What Happened: A lease required the tenant that would occupy 45 percent of the space in a four-story building to pay 42.98 percent of the taxes on the property. The agreement contained a tax escalation clause requiring the tenant to pay the proportionate share of tax increases on the building. The landlord later added seven floors of new residential space, turning the premises into an 11-story mixed-use building carrying a much higher tax. The landlord demanded that the tenant pay 42.98 percent of taxes on the entire building, but the tenant insisted that it was responsible for only 42.98 percent of the taxes on the commercial space in the building since it derived no benefit from the improvements. Both sides moved for summary judgment—that is, a favorable ruling on the merits without a trial.

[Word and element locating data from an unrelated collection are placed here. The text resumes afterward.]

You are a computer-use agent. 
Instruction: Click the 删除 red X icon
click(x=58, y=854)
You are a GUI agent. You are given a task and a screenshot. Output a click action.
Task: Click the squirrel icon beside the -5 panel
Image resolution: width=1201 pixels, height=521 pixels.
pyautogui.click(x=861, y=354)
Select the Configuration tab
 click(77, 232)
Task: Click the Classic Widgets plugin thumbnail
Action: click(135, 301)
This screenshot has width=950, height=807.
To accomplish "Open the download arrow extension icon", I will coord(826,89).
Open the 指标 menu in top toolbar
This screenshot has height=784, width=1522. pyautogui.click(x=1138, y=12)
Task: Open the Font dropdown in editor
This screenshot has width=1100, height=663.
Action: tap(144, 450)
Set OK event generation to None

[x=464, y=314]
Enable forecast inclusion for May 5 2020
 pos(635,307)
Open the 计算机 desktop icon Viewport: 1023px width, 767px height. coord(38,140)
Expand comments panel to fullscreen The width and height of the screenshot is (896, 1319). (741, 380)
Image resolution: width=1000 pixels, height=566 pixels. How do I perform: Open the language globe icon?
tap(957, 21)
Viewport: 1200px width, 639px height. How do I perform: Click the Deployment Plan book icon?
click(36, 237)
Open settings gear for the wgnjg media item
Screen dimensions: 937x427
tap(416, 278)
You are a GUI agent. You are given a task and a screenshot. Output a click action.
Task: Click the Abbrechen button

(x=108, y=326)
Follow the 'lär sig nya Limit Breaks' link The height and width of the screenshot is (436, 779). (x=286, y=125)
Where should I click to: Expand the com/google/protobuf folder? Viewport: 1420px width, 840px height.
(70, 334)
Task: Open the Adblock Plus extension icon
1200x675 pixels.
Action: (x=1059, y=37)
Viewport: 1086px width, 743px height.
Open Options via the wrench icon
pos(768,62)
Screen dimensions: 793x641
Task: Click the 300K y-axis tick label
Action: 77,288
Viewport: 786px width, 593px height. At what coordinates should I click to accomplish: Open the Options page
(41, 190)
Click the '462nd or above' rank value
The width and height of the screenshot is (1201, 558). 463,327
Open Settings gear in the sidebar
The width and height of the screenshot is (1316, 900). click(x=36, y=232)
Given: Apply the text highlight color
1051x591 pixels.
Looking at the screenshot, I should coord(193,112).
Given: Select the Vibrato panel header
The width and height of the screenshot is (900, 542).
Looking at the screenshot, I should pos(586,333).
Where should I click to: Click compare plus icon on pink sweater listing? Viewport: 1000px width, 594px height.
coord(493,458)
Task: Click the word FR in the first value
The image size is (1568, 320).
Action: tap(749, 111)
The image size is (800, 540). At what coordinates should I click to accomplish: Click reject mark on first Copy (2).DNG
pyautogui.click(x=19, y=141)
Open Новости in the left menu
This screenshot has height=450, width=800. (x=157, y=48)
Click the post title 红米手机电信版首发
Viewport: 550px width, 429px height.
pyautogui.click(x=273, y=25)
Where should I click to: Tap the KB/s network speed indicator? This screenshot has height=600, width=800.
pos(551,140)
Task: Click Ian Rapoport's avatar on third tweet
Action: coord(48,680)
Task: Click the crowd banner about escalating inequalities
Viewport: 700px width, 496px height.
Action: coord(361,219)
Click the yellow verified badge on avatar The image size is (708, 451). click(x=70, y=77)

Ruling: The New York court granted the tenant’s summary judgment and rejected the landlord’s.

Reasoning: Tax escalation clauses aren’t enforceable against a tenant when the tax increase is the result of improvements that benefit only the landlord. If you’re not going to grant me summary judgment, at least give me the chance to go to trial and present evidence that the tenant did benefit from the improvements in this case, the landlord argued. But the court didn’t buy it.

According to the court, “the simple truism that additional residential units benefitted the landlord and not the [tenant] are not ‘allegations’. . . but. . . fact based upon [New York case law] and common sense.” The “fortuitous fact” that some of its customers may now be in the same building rather than next door or down the block wasn’t enough of a benefit to make it liable for paying a portion of the tax increase. Moreover, the actual escalation clause said the tenant had to pay base tax of $1.70 per square foot on the “demised premises,” which it defined as all the square footage on the basement and three stories of commercial space.  

  • Marshalls of MA, Inc. v. CAC Atl., LLC, 2024 N.Y. Misc. LEXIS 1072, 2024 NY Slip Op 30723(U)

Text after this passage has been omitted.